Für Facebook sollte sie ab 2016 Building 8 aufbauen und leiten, die Hardware- und Forschungsabteilung des sozialen Netzwerks, die Moonshot-Projekte wie ein Gehirn-Computer-Interface entwickeln und Hardware für Konsumenten auf den Markt bringen sollte.

Das Ziel: Facebooks Einnahmequellen diversifizieren. Denn das soziale Netzwerk macht 93 Prozent seines Umsatzes mit Online-Werbung. Der Kauf des Startups Oculus VR für drei Milliarden US-Dollar im März 2014 war ebenfalls Teil der Strategie, in Hardware zu investieren.

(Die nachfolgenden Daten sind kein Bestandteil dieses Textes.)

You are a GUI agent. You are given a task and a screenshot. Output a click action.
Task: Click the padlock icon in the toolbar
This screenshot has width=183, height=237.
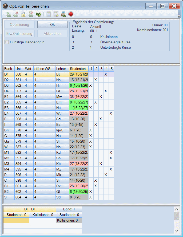click(x=23, y=14)
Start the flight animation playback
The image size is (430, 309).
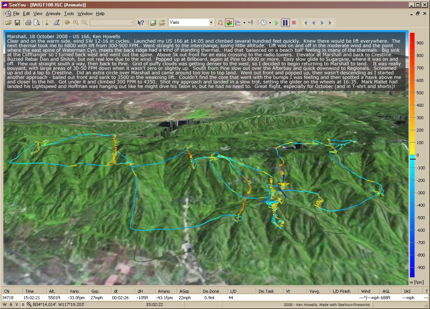point(277,23)
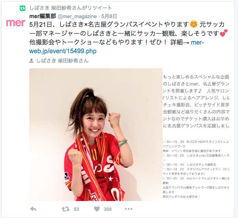Open mer編集部 profile name
Image resolution: width=238 pixels, height=218 pixels.
tap(43, 16)
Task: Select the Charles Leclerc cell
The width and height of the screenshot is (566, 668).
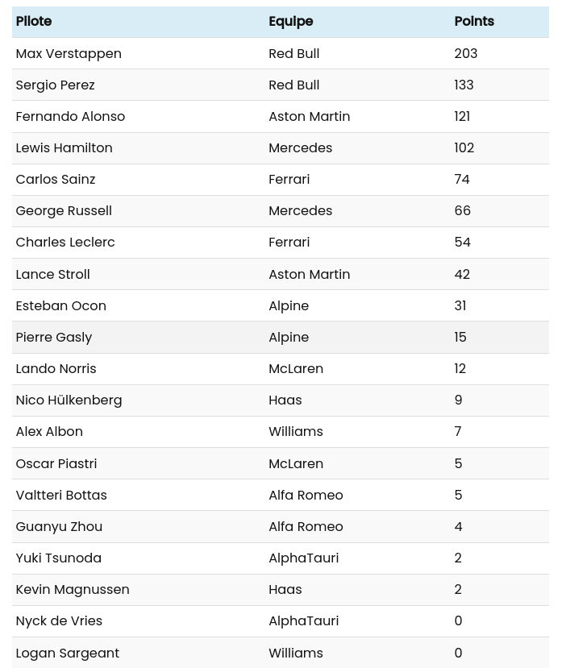Action: [65, 242]
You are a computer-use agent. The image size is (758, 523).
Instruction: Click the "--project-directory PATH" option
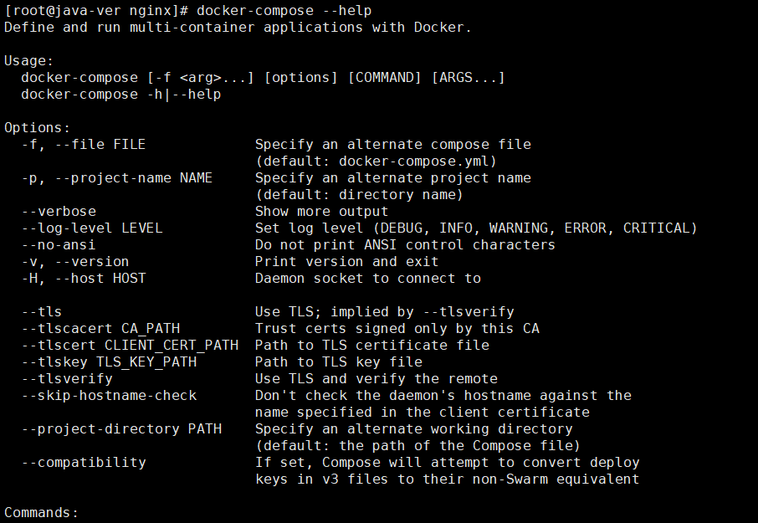click(x=120, y=428)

Unzufriedenheit innerhalb des Teams

Zuckerberg wollte dem CNBC-Bericht zufolge ein smartes Heimgerät ähnlich Amazon Echo im Facebook-Produktportfolio haben. Building 8 entwickelte daraufhin das Videochat-Gerät Portal.

Im Juni 2017 zeigte Facebook ausgewählten Mitarbeitern eine Reihe von streng geheimen Prototypen der Forschungsabteilung, heißt es weiter. Die Angestellten sollen eine frühe Version von Portal sowie andere Experimente zu Gesicht bekommen haben, darunter ein Gehirn-Computer-Interface und ein AR-Gerät, das an die Hologrammcomputer aus Iron Man erinnern soll.